> [EXERCISE] Only one stretch of the records below should be repeated. It starts with the line containing "Where should I click to: Click the Microsoft" and goes on through the line containing "You are a computer-use agent. Screen dimensions: 1403x840", exactly as written.

> [TASK INPUT]
========

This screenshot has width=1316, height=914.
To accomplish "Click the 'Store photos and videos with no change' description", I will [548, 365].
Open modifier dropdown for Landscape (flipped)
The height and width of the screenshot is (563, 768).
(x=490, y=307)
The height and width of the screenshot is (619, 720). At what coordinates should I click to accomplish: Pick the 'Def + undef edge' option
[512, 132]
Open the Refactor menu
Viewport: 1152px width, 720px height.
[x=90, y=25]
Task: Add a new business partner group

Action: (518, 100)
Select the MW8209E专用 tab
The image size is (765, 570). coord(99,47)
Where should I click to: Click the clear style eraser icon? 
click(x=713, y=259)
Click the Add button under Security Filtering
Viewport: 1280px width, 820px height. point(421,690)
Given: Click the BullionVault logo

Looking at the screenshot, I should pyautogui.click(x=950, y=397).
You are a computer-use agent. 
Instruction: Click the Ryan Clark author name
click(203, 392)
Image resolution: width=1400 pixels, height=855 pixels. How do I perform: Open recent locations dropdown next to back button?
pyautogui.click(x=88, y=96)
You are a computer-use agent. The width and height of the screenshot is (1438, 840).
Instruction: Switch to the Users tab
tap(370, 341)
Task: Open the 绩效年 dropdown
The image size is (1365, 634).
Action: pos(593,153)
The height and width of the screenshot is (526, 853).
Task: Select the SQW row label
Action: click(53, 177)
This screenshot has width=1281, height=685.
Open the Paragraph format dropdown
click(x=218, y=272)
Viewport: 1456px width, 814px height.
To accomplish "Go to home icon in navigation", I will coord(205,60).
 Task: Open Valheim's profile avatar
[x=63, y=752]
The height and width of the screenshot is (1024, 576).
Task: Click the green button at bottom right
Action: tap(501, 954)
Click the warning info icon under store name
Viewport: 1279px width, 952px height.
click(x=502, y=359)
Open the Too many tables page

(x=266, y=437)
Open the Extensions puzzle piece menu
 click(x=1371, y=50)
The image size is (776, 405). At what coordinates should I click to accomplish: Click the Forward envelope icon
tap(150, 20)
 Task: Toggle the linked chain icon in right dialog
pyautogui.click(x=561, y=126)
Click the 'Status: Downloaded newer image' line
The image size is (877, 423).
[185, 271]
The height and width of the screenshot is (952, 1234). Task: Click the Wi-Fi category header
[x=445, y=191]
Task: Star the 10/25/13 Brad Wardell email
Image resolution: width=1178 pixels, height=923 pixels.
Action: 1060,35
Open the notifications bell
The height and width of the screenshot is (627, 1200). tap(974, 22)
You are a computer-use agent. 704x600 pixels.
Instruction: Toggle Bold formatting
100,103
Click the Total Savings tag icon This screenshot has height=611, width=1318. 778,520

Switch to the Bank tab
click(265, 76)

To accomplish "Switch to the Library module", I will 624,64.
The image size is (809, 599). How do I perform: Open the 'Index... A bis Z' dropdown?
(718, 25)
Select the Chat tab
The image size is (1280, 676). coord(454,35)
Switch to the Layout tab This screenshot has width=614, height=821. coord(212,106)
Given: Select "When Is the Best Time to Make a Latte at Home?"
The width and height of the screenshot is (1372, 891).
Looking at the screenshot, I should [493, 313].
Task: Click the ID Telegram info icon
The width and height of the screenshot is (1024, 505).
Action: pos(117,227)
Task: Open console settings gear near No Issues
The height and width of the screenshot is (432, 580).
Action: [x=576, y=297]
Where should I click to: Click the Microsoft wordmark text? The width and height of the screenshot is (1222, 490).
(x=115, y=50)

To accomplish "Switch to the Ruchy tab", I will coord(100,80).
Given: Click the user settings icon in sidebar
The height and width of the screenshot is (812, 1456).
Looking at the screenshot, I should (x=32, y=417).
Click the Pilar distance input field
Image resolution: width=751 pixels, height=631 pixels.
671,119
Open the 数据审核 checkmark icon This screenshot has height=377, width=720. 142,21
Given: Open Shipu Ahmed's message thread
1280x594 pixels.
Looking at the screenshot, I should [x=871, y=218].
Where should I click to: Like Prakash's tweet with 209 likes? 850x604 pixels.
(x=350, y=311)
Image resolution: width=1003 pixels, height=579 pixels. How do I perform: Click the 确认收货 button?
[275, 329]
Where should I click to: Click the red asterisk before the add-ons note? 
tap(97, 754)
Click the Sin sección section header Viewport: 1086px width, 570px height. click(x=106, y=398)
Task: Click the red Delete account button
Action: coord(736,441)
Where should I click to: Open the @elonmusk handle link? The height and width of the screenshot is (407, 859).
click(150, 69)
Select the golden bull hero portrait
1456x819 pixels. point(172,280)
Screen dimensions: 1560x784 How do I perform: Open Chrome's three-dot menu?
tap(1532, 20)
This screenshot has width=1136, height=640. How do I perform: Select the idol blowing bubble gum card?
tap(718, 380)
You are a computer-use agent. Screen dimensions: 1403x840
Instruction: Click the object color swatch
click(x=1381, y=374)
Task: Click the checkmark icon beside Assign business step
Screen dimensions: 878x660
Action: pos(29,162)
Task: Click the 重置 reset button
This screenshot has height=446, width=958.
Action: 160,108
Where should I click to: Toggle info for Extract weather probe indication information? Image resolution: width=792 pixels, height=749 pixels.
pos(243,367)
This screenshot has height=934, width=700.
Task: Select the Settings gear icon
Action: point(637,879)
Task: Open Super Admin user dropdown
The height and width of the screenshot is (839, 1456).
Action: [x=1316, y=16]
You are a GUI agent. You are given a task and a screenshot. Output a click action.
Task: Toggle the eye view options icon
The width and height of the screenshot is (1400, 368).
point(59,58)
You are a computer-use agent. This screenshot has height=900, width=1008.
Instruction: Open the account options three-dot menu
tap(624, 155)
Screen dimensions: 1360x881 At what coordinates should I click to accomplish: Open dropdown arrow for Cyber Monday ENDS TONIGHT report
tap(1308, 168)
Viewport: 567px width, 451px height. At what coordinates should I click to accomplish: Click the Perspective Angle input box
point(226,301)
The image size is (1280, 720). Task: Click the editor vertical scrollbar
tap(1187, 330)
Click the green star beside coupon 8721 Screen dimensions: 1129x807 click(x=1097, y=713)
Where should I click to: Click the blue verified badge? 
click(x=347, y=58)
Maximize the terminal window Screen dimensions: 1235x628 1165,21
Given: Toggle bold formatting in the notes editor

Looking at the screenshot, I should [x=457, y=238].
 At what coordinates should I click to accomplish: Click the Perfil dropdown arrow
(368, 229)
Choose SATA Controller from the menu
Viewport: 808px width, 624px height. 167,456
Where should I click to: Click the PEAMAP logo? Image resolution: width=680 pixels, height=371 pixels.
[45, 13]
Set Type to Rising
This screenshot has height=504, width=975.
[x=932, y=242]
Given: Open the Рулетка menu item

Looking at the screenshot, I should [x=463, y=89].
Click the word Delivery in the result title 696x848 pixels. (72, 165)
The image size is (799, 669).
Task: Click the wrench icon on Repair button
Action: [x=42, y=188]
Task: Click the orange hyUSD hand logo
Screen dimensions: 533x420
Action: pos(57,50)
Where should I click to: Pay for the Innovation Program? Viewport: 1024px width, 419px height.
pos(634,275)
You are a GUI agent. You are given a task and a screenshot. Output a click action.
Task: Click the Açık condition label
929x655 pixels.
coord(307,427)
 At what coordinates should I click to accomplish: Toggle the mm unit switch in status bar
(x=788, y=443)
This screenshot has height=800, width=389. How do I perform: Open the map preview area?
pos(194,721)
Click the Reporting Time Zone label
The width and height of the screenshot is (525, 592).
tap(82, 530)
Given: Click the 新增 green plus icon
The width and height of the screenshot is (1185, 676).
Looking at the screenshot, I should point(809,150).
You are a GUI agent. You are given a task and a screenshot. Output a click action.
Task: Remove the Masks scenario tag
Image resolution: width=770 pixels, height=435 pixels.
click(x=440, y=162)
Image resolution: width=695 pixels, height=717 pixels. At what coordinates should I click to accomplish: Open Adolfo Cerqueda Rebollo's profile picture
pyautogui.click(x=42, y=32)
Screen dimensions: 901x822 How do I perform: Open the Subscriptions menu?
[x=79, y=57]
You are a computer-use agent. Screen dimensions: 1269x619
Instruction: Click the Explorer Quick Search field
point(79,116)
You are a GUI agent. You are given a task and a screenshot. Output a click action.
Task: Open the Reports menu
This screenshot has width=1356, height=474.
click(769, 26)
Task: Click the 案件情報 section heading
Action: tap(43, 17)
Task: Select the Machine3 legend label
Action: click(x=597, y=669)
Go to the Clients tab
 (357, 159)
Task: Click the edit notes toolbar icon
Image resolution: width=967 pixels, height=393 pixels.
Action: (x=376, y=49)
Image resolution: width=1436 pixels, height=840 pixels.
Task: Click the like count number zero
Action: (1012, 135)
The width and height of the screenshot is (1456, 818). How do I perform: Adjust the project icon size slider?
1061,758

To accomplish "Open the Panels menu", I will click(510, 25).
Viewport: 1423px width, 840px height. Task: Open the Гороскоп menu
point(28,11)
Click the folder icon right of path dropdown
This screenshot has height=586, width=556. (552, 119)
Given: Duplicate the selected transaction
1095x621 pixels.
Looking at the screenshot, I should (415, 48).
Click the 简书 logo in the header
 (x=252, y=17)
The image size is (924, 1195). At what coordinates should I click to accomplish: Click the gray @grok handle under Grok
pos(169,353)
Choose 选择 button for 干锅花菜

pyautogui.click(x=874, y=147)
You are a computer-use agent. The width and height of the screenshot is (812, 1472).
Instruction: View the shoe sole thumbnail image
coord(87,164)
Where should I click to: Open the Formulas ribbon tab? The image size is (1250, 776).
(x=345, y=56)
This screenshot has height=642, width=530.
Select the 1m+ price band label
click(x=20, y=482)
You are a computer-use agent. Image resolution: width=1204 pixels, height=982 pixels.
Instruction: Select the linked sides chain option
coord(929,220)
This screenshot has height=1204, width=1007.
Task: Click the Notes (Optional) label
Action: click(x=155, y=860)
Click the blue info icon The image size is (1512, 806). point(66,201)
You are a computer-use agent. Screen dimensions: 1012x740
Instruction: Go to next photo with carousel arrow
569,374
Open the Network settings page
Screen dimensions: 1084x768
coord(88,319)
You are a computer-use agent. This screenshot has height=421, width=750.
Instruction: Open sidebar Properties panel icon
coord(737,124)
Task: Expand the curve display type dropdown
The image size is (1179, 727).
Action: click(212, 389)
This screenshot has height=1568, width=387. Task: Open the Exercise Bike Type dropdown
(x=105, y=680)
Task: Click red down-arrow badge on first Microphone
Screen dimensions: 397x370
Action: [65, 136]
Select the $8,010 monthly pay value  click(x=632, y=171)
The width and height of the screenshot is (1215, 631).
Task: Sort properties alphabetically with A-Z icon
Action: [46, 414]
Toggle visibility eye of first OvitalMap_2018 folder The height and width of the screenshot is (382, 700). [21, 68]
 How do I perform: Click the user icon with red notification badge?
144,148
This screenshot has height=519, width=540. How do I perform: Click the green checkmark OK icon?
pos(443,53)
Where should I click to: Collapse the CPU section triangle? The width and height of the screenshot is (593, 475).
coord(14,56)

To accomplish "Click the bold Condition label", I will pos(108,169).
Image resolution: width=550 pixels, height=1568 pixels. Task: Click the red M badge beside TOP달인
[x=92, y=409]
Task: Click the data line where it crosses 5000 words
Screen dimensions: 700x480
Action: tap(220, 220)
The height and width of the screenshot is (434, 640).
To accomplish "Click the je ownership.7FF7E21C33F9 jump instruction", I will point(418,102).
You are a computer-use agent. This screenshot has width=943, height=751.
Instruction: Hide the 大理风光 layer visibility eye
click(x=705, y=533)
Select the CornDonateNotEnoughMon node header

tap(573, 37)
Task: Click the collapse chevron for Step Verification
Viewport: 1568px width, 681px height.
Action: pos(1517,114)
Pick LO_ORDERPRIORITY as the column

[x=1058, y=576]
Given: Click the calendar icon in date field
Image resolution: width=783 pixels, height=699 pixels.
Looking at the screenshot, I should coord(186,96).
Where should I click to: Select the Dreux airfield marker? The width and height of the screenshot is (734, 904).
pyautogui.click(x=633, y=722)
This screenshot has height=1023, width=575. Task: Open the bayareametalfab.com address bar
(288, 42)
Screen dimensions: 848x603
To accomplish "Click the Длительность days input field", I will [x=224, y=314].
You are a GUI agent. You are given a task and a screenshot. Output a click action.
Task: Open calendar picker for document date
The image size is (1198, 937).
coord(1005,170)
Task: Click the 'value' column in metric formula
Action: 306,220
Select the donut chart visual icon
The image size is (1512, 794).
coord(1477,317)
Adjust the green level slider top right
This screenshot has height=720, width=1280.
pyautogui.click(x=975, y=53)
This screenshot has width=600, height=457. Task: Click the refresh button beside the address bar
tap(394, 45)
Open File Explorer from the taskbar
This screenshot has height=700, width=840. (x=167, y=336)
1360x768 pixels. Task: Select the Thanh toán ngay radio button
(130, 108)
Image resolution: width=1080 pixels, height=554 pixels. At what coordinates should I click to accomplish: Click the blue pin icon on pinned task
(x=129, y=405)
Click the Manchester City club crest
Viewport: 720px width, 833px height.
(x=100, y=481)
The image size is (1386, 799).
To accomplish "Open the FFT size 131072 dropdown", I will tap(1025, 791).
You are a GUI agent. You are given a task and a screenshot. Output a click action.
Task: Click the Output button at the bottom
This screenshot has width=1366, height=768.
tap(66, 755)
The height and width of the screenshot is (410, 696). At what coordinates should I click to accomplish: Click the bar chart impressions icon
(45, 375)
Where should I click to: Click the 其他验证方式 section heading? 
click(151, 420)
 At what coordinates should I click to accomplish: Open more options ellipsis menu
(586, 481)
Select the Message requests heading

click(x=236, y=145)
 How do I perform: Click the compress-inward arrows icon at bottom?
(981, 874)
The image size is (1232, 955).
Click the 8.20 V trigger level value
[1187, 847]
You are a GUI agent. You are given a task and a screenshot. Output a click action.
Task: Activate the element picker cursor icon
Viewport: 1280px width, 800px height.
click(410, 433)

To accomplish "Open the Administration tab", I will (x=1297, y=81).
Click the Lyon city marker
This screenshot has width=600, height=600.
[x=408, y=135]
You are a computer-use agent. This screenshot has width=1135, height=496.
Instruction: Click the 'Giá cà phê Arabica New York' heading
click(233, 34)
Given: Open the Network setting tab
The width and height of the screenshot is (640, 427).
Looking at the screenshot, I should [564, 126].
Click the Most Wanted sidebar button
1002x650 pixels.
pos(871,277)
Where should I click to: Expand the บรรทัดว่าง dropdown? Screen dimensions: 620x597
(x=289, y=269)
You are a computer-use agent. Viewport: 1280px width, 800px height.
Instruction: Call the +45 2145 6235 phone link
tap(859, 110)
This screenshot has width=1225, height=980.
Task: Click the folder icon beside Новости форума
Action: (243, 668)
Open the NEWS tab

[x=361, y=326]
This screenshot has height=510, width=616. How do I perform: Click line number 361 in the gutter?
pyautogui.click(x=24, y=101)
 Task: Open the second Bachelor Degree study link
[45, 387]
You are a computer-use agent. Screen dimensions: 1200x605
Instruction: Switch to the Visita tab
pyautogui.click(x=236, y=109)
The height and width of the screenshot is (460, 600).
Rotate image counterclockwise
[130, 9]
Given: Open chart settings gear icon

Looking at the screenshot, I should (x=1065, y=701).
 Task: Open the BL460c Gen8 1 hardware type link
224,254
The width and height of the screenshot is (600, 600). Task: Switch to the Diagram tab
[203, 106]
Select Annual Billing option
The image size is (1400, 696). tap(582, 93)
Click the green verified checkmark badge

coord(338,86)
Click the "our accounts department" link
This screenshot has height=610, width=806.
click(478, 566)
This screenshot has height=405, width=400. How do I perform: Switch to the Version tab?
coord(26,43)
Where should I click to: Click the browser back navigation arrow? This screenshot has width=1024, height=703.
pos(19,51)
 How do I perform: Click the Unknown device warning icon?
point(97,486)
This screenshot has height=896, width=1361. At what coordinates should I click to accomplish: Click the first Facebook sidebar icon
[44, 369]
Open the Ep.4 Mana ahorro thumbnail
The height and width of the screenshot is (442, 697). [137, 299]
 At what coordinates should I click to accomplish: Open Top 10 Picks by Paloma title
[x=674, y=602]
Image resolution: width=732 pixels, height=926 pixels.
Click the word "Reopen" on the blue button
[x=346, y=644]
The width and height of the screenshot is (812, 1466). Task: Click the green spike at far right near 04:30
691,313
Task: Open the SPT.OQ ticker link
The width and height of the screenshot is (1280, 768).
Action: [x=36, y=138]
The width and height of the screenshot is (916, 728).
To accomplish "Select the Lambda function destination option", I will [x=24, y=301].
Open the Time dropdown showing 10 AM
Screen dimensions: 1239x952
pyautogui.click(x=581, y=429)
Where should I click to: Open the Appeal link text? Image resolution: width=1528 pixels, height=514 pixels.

========

> [TASK RESULT]
Where should I click to: Click the Microsoft wordmark text? The width and height of the screenshot is (1222, 490).
(x=115, y=50)

To accomplish "Switch to the Ruchy tab", I will coord(100,80).
Given: Click the user settings icon in sidebar
The height and width of the screenshot is (812, 1456).
Looking at the screenshot, I should (x=32, y=417).
Click the Pilar distance input field
Image resolution: width=751 pixels, height=631 pixels.
671,119
Open the 数据审核 checkmark icon This screenshot has height=377, width=720. 142,21
Given: Open Shipu Ahmed's message thread
1280x594 pixels.
Looking at the screenshot, I should [x=871, y=218].
Where should I click to: Like Prakash's tweet with 209 likes? 850x604 pixels.
(x=350, y=311)
Image resolution: width=1003 pixels, height=579 pixels. How do I perform: Click the 确认收货 button?
[275, 329]
Where should I click to: Click the red asterisk before the add-ons note? 
tap(97, 754)
Click the Sin sección section header Viewport: 1086px width, 570px height. click(x=106, y=398)
Task: Click the red Delete account button
Action: coord(736,441)
Where should I click to: Open the @elonmusk handle link? The height and width of the screenshot is (407, 859).
click(150, 69)
Select the golden bull hero portrait
1456x819 pixels. point(172,280)
Screen dimensions: 1560x784 How do I perform: Open Chrome's three-dot menu?
tap(1532, 20)
This screenshot has width=1136, height=640. How do I perform: Select the idol blowing bubble gum card?
tap(718, 380)
You are a computer-use agent. Screen dimensions: 1403x840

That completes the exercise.